The default memcpy signature is still pretty useful in many 
cases.  The original signature should still be implemented and 
available as a non-template function:

void memcpy(void* dst, void* src, size_t length);

For D, you should also create a template so developer's don't 
have to cast to `void*` all the time, but it just forwards all 
calls to the real memcpy function like this:

void memcpy(T,U)(T* dst, U* src, size_t length)
{
     pragma(inline, true);
     memcpy(cast(void*)dst, cast(void*)src, length);
}

And there's no need to have a different name like `memcpyD`. The 
function behaves the same as libc's memcpy, and when you have 
libc available, you should use that implementation instead so you 
can leverages other people's work when you can.

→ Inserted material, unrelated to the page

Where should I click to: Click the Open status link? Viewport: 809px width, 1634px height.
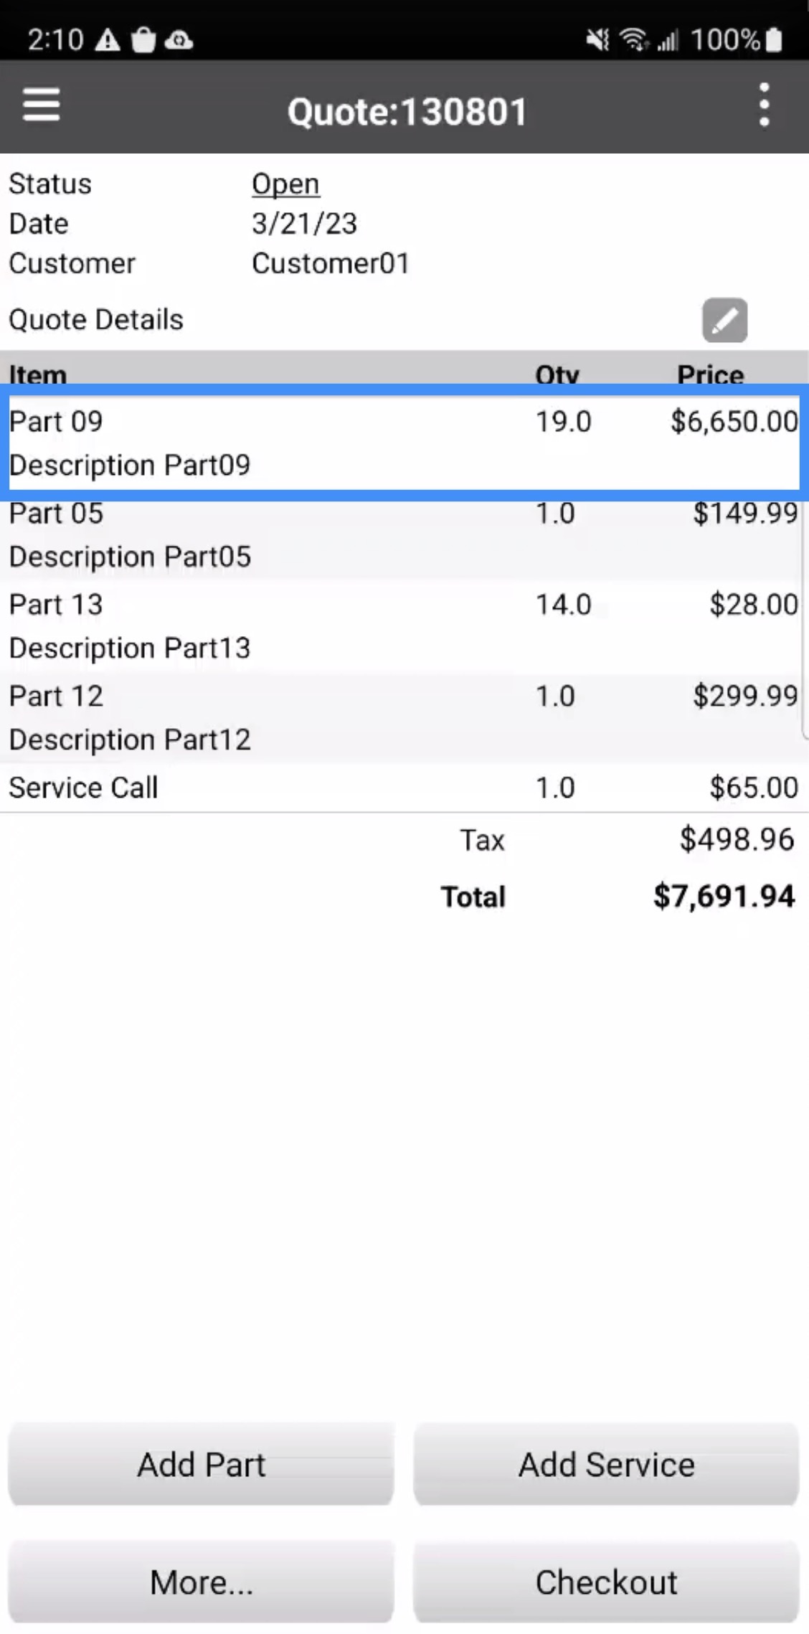(x=285, y=184)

However, we also want to get type-safety and bounds-checking when 
when can.  So we should also provide a set of templates that 
accept D arrays, verifies type-safety and bounds checking, then 
forwards the call to memcpy.

/**
acopy - Array Copy
*/
void acopy(T,U)(T dst, U src)  trusted
if (isArrayLike!T && isArrayLike!U && dst[0].sizeof == 
src[0].sizeof)
in { assert(dst.length >= src.length, "copyFrom source length 
larger than destination"); } do
{
     pragma(inline, true);
     static assert (!__traits(isStaticArray, T), "acopy doest not 
accept static arrays since they are passed by value");

     import whereever_memcpy_is: memcpy;
     memcpy(dst.ptr, src.ptr, src.length * ElementSizeForCopy!dst);
}
/// ditto
void acopy(T,U)(T dst, U src)  system
if (isArrayLike!T && isPointerLike!U && dst[0].sizeof == 
src[0].sizeof)
{
     pragma(inline, true);
     static assert (!__traits(isStaticArray, T), "acopy doest not 
accept static arrays since they are passed by value");

     import whereever_memcpy_is: memcpy;
     memcpy(dst.ptr, src, dst.length * ElementSizeForCopy!dst);
}
/// ditto
void acopy(T,U)(T dst, U src)  system
if (isPointerLike!T && isArrayLike!U && dst[0].sizeof == 
src[0].sizeof)
{
     pragma(inline, true);

     import whereever_memcpy_is: memcpy;
     memcpy(dst, src.ptr, src.length * ElementSizeForCopy!dst);
}
/// ditto
void acopy(T,U)(T dst, U src, size_t size)  system
if (isPointerLike!T && isPointerLike!U && dst[0].sizeof == 
src[0].sizeof)
{
     pragma(inline, true);
     import whereever_memcpy_is: memcpy;
     memcpy(dst, src, size * ElementSizeForCopy!dst);
}


Note that the isArrayLike and isPointerLike and 
ElementSizeForCopy would probably look something like:


template isArrayLike(T)
{
     enum isArrayLike =
            is(typeof(T.init.length))
         && is(typeof(T.init.ptr))
         && is(typeof(T.init[0]));
}
template isPointerLike(T)
{
     enum isPointerLike =
            T.sizeof == (void*).sizeof
         && is(typeof(T.init[0]));
}

// The size of each array element.  If the actual size is 0, then 
it
// is assumed to be 1.
template ElementSizeForCopy(alias Array)
{
     static if (Array[0].sizeof == 0)
         enum ElementSizeForCopy = 1;
     else
         enum ElementSizeForCopy = Array[0].sizeof;
}

Note that everything here is an inline-template, so everything 
gets reduced to a single memcpy call and some bounds checks.

May 29 2019

Stefanos Baziotis <sdi1600105 di.uoa.gr> writes:

On Wednesday, 29 May 2019 at 15:41:42 UTC, Jonathan Marler wrote:
 The default memcpy signature is still pretty useful in many 
 cases.  The original signature should still be implemented and 
 available as a non-template function:

 void memcpy(void* dst, void* src, size_t length);

 For D, you should also create a template so developer's don't 
 have to cast to `void*` all the time, but it just forwards all 
 calls to the real memcpy function like this:

 void memcpy(T,U)(T* dst, U* src, size_t length)
 {
     pragma(inline, true);
     memcpy(cast(void*)dst, cast(void*)src, length);
 }

 And there's no need to have a different name like `memcpyD`. 
 The function behaves the same as libc's memcpy, and when you 
 have libc available, you should use that implementation instead 
 so you can leverages other people's work when you can.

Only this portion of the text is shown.